Diante da epidemia do vírus da zika, responsável pelo aumento vertiginoso dos casos de microcefalia no País, a história de Ana Victória é um suspiro de esperança para toda uma geração que vem aí e vai precisar ver de perto uma mudança significativa não só no universo da moda, mas em todos os setores da sociedade. Dois dos maiores desejos da garota, por exemplo, são bem simples: ter um chapéu e usar óculos de sol, acessórios que, para ela, estão disponíveis apenas se feitos sob encomenda.

 

AMPARO É FUNDAMENTAL!

Engajada e certa de que o apoio é essencial para uma verdadeira mudança de cenário, Viviane criou em sua conta no WhatsApp o grupo “Mães de Anjos Unidas”, que já tem mais de mil participantes. São mulheres carentes de informações e amparo, algo que, segundo ela, deveria ser de responsabilidade do governo. “As famílias precisam de acompanhamento psicológico. O desespero delas, muitas vezes, ocorre por falta de conhecimento.”

 

Contrária aos projetos que defendem o direito ao aborto em casos de zika antes mesmo do diagnóstico de microcefalia, Viviane se diz “a favor da vida”. “Mas acredito que cada pessoa pode fazer do seu corpo o que bem entender.” Para ela, interromper a gravidez nunca foi uma opção, mesmo quando soube que sua segunda filha também tinha microcefalia.

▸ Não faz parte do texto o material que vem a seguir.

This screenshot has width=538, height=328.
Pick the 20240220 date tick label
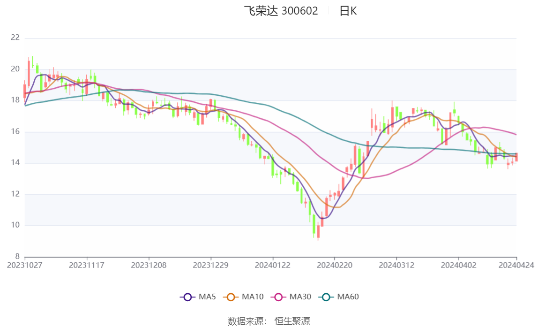point(334,265)
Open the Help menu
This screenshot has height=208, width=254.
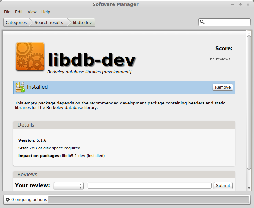pyautogui.click(x=46, y=12)
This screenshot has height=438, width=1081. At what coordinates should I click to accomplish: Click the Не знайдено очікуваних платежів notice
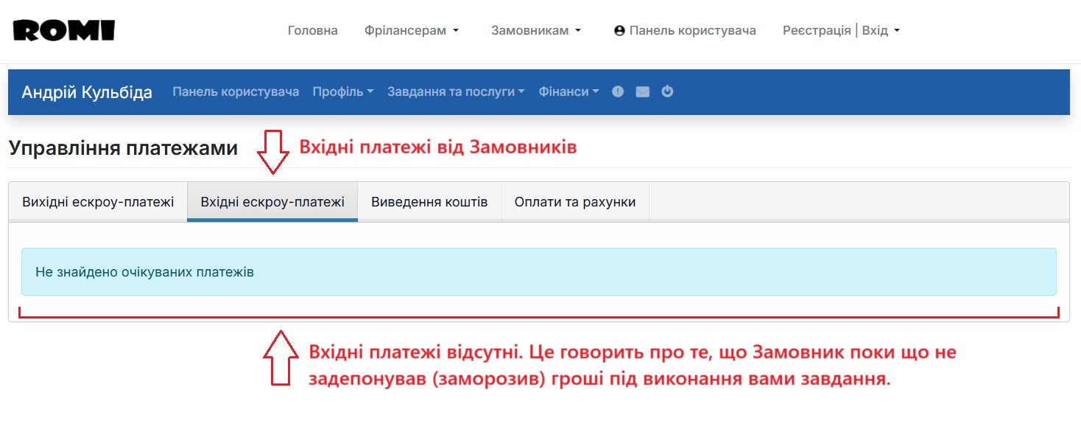[x=144, y=272]
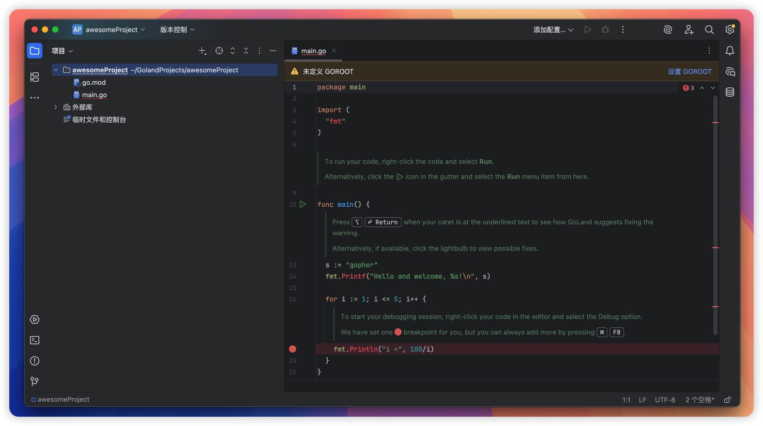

Assim como a irmã, ao nascer, os médicos disseram que Maria Luiza viveria apenas 24 horas. A menina não só sobreviveu, como hoje frequenta a escola _apesar de ter um atraso cognitivo maior que o da mais velha.

 

Assim como as outras, a terceira gravidez foi planejada e Viviane diz que em nenhum momento teve receio de que a caçula também tivesse microcefalia. A menina nasceu sem o diagnóstico das irmãs e sonha em ser médica para um dia cuidar delas. “Ela fica um pouco chateada quando nota que as pessoas tratam Maria e Ana com preconceito. É muito protetora.”

 

Viviane acredita que outras mulheres seguiriam com a gravidez se houvesse maior conscientização sobre o assunto e “amparo por parte do poder público”: “É muito difícil viver no mundo de hoje, mas espero que a história de Ana Victória, que a ajudou muito a amadurecer, seja um exemplo de superação para outras pessoas.”